Last spring, as Tony voters pitted Come from Away against Dear Evan Hansen in the best musical category, the off-Broadway award deciders had a simpler time crowning The Band’s Visit. The small-scale tuner that debuted for two months at the Atlantic Theater Company racked up best musical plaudits from the Outer Critics Circle, OBIEs, Lortels and New York Drama Critics’ Circle.
Based on a gentle 2007 film about a group of Egyptian musicians accidentally stranded amongst wary Israelis in the Negev desert, Visit would seem to be an odd choice for musical adaptation—especially by the composer of Dirty Rotten Scoundrels and The Full Monty. But David Yazbek and playwright Itamar Moses apparently found the perfect tone for a tuner that Hollywood Reporter theater critic Frank Scheck called a “delicately wistful and poignant chamber piece” that “could easily find receptive audiences in a smaller Broadway house.” Producers listened—The Band’s Visit, directed by David Cromer, will open Nov 9 at the not-so-small Barrymore Theatre. With stars Katrina Lenk and Monk maestro Tony Shalhoub reprising their roles, Visit is the most strongly anticipated show of a relatively quiet fall Broadway season. But that doesn’t mean it’s alone.

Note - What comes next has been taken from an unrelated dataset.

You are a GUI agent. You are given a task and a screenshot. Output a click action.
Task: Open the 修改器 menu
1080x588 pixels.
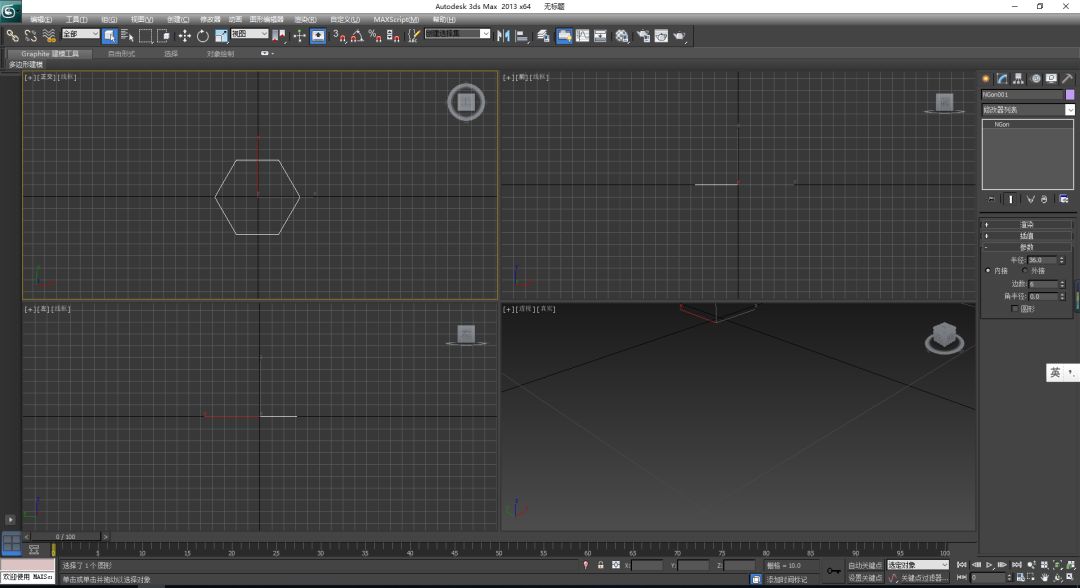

Playgoers have to be curious about the upcoming revival of David Henry Hwang’s Tony-winning M. Butterfly (opening Oct 26) because it’ll be staged by Julie Taymor in her first Rialto assignment since Spider-Man, and third since a little show called The Lion King. No doubt the design will be captivating, as it promises to be in Farinelli and the King, an English drama that will bring Oscar and Tony winner Mark Rylance back to Broadway in December. Like Rylance’s celebrated 2014 works Richard III and Twelfth Night, Farinelli—by Rylance’s wife, Claire van Kampen—will feature mostly natural lighting and music performed on period instruments. The plot? Rylance plays an insomniac king who can fall asleep only when sung to by his favorite castrato.
Speaking of singing, one of the lovelier musicals of the 1990s was Ahrens and Flaherty’s Once on This Island, a bittersweet Caribbean fairytale that gets its first Broadway revival Dec 3 at Circle in the Square. Michael Arden, who staged Deaf West Theatre’s stunning Spring Awakening two years ago, will helm this tuner by the composers of Ragtime and Anastasia.
Shows coming in under the radar include an English import, The Children, about nuclear engineers; Junk, about nasty capitalists; and J. B. Priestley’s Time and the Conways, chronicling an American family on the downslide. Although next spring promises such mega-events as Harry Potter and Frozen, autumn won’t be entirely without wow factors. After all, Dec 4 marks the Broadway debut of a certain porous ocean dweller who lives in a pineapple under the sea. Let’s see Bette Midler do that.